* START Given text *

# Desiring companionship or love?



## arapahoepark (Nov 4, 2019)

Just been ruminating lately on what is a healthy perspective on desiring marriage. Is there a difference between desiring companionship and desiring to be liked romantically? The latter seems to stem from insecurity (and perhaps lead to codependency), but is that desire intrinsically wrong?


----------



## C. M. Sheffield (Nov 4, 2019)

arapahoepark said:


> Is there a difference between desiring companionship and desiring to be liked romantically?


There are different kinds and degrees of companionship of which romantic love is one kind. 

Am I right to assume you are speaking of a desire to be married?


----------



## arapahoepark (Nov 4, 2019)

C. M. Sheffield said:


> There are different kinds and degrees of companionship of which romantic love is one kind.
> 
> Am I right to assume you are speaking of a desire to be married?


Yes.


----------



## Pergamum (Nov 4, 2019)

Neither desire is wrong. We were not made to be alone. We get married for multiple reasons.

Reactions: Like 3 | Edifying 1


----------



## VictorBravo (Nov 4, 2019)

arapahoepark said:


> The latter seems to stem from insecurity (and perhaps lead to codependency)



Romance is thrilling and occasionally scary. So yes, there might be some insecurity present, but, properly, it is a good sort of insecurity that is tempered and protected by "old shoe" companionship. Learning new things is sometimes risky, but necessary.

I think of Romance as connected to big picture lofty aspirations--soaring and sometimes crashing. Companionship is more related to keeping mundane details in pleasant order-- roof remains overhead, supper is pleasant and comfortable, both have put together a safe place to rest their heads.

Nothing wrong with balancing them.

Codependency: I've never been able to pin this down. Sure, the counselors of the world call it a bad thing--it destroys your self-worth, etc. But properly done, it is important. A couple ought to be able to depend upon each other. That's the whole point of coupleness.

Reactions: Informative 1


----------



## arapahoepark (Nov 5, 2019)

Pergamum said:


> Neither desire is wrong. We were not made to be alone. We get married for multiple reasons.

* END Given text *
* START Supplied information *

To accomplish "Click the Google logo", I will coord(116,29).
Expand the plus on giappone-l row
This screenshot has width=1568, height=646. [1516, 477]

* END Supplied information *

Return, word for word, the part of the companionship thread that opens with the words containing "## Pergamum (Nov" and closes with "VictorBravo (Nov 4, 2019)". The listing above was taken from a different source.

## Pergamum (Nov 4, 2019)

Neither desire is wrong. We were not made to be alone. We get married for multiple reasons.

Reactions: Like 3 | Edifying 1


----------



## VictorBravo (Nov 4, 2019)